Embattled Kyrgyz President Sooronbay Jeenbekov has declared a state of emergency in the capital Bishkek, under which soldiers have orders to prevent armed clashes.
Kyrgyz President Sooronbay Jeenbekov has declared a state of emergency in the capital Bishkek and ordered troops deployed on the streets as unrest grips the Central Asian country.
Jeenbekov's office said the state of emergency, which includes a curfew and tight security restrictions, would be in effect from 1400GMT on Friday until 0200GMT on October 21.
His order did not say how many troops would be deployed. The troops have been instructed to use military vehicles, set up checkpoints, and prevent armed clashes.
Convoys of military trucks were seen driving into the city, but it wasn't immediately clear whether police and the military would comply with the presidential order.
Former leader shot at
On Friday, former president Almazbek Atambayev spoke to demonstrators who flooded central Bishkek, urging them to refrain from violence.
"I'm against using force, everything should be done by peaceful means," he said.
Shortly after he spoke, supporters of Sadyr Zhaparov, who has styled himself as prime minister, assailed pro-Atambayev demonstrators on Bishkek’s central square, hurling stones and bottles.
A man with a pistol fired several shots at Atambayev's car as it sped away, but the former president was unhurt.
Two other politicians affiliated with Atambayev also had their cars shot at as they left the square, their party said.
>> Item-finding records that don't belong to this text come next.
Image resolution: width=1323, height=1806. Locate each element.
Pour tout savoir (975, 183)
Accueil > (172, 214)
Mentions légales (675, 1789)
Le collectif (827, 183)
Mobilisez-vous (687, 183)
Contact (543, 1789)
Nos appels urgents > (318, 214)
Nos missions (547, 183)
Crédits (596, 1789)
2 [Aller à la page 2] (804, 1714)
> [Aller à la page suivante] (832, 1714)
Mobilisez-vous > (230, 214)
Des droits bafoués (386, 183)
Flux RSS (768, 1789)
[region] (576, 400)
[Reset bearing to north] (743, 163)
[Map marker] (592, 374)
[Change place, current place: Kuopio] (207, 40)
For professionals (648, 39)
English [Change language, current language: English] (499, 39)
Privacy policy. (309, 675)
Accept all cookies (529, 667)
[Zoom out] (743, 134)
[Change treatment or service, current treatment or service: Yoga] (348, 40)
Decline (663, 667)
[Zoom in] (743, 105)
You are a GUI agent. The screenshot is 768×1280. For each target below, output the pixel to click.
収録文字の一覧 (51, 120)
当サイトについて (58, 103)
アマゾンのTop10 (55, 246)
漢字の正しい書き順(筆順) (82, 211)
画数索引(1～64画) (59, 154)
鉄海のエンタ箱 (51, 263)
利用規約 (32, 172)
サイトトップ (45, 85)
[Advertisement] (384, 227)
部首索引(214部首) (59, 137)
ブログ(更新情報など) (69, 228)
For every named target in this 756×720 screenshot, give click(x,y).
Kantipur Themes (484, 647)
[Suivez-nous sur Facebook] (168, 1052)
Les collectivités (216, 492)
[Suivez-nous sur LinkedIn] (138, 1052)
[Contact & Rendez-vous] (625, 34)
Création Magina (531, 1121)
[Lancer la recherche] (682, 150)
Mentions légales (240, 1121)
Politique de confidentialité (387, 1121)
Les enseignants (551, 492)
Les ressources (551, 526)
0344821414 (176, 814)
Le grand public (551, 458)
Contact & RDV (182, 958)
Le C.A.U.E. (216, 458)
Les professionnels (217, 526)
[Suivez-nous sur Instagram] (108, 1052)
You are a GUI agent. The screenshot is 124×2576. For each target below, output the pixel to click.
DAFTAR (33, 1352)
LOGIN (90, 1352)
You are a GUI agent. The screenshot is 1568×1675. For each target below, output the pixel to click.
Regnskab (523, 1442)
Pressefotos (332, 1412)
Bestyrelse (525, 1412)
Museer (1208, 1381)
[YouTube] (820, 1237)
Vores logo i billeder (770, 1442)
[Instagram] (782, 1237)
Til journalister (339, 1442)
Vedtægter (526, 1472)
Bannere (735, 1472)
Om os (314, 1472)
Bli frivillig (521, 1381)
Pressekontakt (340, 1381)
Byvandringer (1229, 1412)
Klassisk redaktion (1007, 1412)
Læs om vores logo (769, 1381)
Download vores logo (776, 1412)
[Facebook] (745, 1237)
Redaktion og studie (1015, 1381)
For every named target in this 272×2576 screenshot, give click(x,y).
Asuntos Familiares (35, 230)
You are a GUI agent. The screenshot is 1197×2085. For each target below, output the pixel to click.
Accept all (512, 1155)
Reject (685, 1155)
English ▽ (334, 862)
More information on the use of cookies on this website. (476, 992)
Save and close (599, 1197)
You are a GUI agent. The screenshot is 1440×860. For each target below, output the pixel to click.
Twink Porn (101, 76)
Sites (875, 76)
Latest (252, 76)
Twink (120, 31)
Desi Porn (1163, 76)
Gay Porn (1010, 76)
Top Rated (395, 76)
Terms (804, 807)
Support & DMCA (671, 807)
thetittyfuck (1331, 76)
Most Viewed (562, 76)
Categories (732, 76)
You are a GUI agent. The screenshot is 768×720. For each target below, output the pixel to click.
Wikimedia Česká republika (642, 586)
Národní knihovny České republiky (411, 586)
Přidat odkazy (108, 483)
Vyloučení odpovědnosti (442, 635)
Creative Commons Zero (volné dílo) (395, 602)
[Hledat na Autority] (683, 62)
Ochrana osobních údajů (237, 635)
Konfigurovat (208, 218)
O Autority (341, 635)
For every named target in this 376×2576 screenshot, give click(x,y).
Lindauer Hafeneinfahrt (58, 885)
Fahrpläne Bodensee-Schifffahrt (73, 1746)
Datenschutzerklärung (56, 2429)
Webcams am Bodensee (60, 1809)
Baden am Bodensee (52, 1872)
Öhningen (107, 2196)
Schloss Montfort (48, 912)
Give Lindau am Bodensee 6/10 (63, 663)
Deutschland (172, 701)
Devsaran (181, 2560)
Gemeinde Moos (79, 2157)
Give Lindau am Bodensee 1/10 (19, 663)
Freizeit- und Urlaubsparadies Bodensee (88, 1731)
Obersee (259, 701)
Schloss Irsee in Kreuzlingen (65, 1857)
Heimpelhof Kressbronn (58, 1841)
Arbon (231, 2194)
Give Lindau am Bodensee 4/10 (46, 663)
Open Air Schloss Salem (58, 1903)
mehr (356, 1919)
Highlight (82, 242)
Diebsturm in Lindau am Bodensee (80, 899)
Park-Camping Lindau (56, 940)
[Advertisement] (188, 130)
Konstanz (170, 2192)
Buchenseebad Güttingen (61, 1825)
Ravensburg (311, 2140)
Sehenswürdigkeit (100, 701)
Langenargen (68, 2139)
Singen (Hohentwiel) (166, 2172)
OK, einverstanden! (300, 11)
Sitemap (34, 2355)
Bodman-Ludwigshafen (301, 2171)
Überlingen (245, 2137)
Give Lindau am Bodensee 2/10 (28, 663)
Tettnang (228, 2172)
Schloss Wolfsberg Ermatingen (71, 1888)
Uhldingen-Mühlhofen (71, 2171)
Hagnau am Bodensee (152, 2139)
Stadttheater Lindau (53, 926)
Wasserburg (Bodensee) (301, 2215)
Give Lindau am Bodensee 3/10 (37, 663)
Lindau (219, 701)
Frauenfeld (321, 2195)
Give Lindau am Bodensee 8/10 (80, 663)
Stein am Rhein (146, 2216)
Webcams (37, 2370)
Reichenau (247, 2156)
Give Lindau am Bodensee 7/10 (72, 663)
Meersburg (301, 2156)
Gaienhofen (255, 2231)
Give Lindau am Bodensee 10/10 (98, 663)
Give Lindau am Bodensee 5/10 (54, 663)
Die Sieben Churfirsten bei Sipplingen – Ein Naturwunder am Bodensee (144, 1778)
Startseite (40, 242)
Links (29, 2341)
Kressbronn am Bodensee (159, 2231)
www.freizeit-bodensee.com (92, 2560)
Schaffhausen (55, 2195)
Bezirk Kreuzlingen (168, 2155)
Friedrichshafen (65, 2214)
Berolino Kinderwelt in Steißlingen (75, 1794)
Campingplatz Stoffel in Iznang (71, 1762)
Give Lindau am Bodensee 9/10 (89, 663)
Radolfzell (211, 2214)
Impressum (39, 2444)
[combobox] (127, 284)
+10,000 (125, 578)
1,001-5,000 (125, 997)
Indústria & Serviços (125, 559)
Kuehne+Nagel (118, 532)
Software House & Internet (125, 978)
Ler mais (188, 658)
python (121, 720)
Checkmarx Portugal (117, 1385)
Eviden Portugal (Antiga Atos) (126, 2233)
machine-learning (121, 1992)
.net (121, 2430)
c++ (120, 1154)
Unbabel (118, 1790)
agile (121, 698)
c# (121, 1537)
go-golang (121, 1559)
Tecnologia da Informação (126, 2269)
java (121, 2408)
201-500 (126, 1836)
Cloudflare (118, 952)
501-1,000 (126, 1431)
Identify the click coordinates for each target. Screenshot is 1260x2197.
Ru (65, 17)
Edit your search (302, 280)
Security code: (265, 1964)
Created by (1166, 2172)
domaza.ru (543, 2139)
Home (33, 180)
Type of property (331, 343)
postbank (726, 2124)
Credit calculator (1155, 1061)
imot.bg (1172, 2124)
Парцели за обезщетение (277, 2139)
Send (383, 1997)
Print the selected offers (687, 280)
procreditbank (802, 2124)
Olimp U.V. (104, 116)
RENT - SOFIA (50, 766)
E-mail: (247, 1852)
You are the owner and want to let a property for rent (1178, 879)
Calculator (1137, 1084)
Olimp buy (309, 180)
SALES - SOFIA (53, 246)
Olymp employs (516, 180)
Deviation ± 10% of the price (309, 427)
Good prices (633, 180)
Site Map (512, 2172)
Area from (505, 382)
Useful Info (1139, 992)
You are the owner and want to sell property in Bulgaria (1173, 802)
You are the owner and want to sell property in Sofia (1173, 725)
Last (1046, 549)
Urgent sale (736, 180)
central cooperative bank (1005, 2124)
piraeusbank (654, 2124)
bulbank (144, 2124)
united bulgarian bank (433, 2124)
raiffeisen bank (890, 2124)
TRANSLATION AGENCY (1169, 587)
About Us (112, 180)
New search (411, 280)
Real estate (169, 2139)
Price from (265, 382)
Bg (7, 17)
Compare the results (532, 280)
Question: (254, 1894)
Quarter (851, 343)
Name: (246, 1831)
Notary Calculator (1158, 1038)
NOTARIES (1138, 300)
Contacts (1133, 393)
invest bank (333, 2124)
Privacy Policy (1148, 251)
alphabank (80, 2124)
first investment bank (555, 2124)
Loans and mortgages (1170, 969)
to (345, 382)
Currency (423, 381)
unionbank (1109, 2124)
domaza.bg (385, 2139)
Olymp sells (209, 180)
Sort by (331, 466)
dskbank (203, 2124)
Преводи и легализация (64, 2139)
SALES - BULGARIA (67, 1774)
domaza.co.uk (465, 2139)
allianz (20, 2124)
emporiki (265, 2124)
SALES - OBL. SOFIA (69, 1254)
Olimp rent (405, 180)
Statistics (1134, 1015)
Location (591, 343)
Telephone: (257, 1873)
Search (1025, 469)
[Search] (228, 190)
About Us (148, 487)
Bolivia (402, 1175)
They weren't injured.
Another politician was badly injured amid the clashes on the square, but the circumstances of the incident weren't immediately clear.
Later on Friday, Kyrgyzstan's Parliament announced plans to convene on Saturday to consider interim prime ministerial candidates as well as President Jeenbekov's declaration of a state of emergency, local news website Akipress quoted a deputy speaker as saying.
The legislature plans to meet in the Ala Archa presidential residence on the outskirts of the capital Bishkek, Aida Kasymaliyeva said, after failing to gather a quorum since protests toppled the previous cabinet on Tuesday.
Jeenbekov: 'Ready to resign'
Jeenbekov had said he was "ready to resign" once a new cabinet was appointed as politicians sought a way out of a power vacuum that has prompted Moscow to talk about Russia's obligation to ensure stability.
Opposition groups have quarrelled among themselves since seizing government buildings and forcing the cancellation of a disputed election result this week.
They made the first step towards consolidation, raising hopes of an end to the crisis, but thousands of their followers took to the streets at rival rallies that politicians said posed a danger of violence.
The opposition is divided between 11 parties which represent clan interests in a country that has already seen two presidents toppled by popular revolts since 2005.
Russia has described the situation in Kyrgyzstan, which borders China and hosts a Russian military base, as "a mess and chaos".
The crisis tests the Kremlin's power to shape politics in its former Soviet sphere of influence at a time when the fighting has erupted between Armenia and Azerbaijan, and Belarus is also engulfed in protests.
Kyrgyz opposition groups have so far failed to agree on who would lead a provisional government, after forcing the cabinet to resign and the election commission to annul the results of Sunday's parliamentary election.